The faces of the men

On the evening of 4 November 2016, Jo and I attended a screening of The Battle of the Somme at the Gala Theatre, with a live soundtrack performed by Durham University Symphony Orchestra. The composer of the score, Laura Rossi, was in attendance and gave a brief introduction.

Rossi was commissioned to write the score by the Imperial War Museum in 2006, for the 90th anniversary of the Battle and the completion of the digitally remastered film. As part of her research, Rossi visited the Somme battlefields, taking with her the diaries of her Great Uncle who she had known, and discovered had been a stretcher bearer during those opening days of the battle. 

Most of the footage that makes up the film was recorded by Geoffrey Malins and John McDowell during the first week of the battle that was to rage for months after. During the autumn of 1916, some 20 million British people saw the film.
Photograph the same as a scene from The Battle of the Somme: Gunners of the Royal Marine Artillery cleaning 15-inch shells near Acheux, July 1916. © IWM (Q 878)
For me, it was the first time seeing it in full, and what I had seen was on a small screen.
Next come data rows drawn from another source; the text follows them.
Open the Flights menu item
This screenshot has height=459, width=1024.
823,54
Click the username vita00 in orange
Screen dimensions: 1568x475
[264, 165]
For me, three things stood out, especially being able to see this restored film on a big screen.

1) Just how big some of the guns were and how many people it took to operate them
2) The faces of the men: Smiling. Determined. Pained. Bandaged. Unseeing.
3) The moments of humanity. The moment a British soldier gives a German prisoner a cigarette and a box of matches. A man having a gunshot wound to his arm patched up. A unit happy to be receiving post in the trenches, immediately followed by shots of bodies on the battlefield. 

It was an emotional evening.

I think I have said before that working on this project, you feel like you get to know some of these men we research, whose diaries and letters are transcribed. Often though, we only have a construct of them in our minds. Seeing the moving images of soldiers, sometimes up close, we see them as the real people they were. And we remember them. 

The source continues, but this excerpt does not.